Dr Muda Yusuf, Founder, CPPE, in a statement on Sunday in Lagos, commended President Muhammadu Buhari for withholding assent on the 2023 Finance Bill to allow for broader consultation and inclusiveness in the legislative process.

This, according to him, is in line with democratic standards of law making.

Yusuf described the provision which was to allow the imposition of excise duty on all services in the proposed bill as too broad, inexact and wide ranging, making the business community very vulnerable.

He noted that there was no jurisdiction around the world where all services were liable to excise duty, stating that practically all services were currently liable to Value Added Tax(VAT).

He added that the service sector was very strategic to the Nigerian economy, contributing 54 per cent to Gross Domestic Product (GDP), 53 per cent to employment and was currently the largest contributor to government tax revenue.

“We are concerned that companies in the service sector are already paying huge taxes in the form of company tax which is currently at 30 per cent , tertiary education tax at 2.5 per cent, NITDA levy at one per cent.

“Others are the NASENI levy at 0.25 per cent, Police Trust Fund Levy at 0.005 per cent and withholding tax on profit distribution at 10 per cent.

“Excise duties are typically specific and selective, and often imposed to disincentivise consumption or production of particular product groups.

“The current open-ended provision is inimical to investment and makes the imposition of excise duties arbitrary, indiscriminate and unpredictable.

“The bill should contain specifics of services to be taxed for better stakeholder engagement,” he said.

Yusuf said the provision which sought to impose 0.5 per cent levy on all imports from outside of Africa, would be an additional burden on both businesses and citizens.

According to him, the development will escalate operating expenses, production costs and fuel inflation in the economy.

He noted that most medical, Information and Communication Technology (ICT) and other manufacturing equipment and machineries were all imported from Africa.

“Imposing a levy of 0.5 per cent on this group of items will be inimical to investment, economic growth and the welfare of the citizens.

“Already, currency depreciation has made imports very expensive with profound inflationary effects.

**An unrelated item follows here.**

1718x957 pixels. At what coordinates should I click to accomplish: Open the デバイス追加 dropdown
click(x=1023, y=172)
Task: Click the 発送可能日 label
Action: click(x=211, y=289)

“Currently, investors and citizens are paying 0.5 per cent levy on all imports from outside of ECOWAS in addition to import duty and numerous charges and levies paid by importers at the ports.

“We strongly advise against the imposition of an additional levy on imports,” he said.

Yusuf also decried the proposal to increase tertiary education tax from 2.5 per cent to three per cent, saying the development was too soon to propose another increase as the last was done two years ago.

“Besides, companies are still contending with several macroeconomic, structural, global and regulatory headwinds and so will be inequitable to increase the tertiary education tax at this time.

“We should be a lot more creative in our revenue drive so as not to overburden the current crop of tax payers as the tax base is still extremely narrow and should be widened,” he said.

Yusuf also said that plans to hike company income tax on gas flaring companies was ill-timed, seeing that the ongoing Russia-Ukraine war presented a great opportunity for investment into the Nigerian gas sector.

The CPPE founder added that the proposed 50 per cent tax was not consistent with the essence of the recently enacted Petroleum Industry Act [PIA].

He charged government to explore other gas flaring mitigation measures, which must be proportional to the volume of gas flared.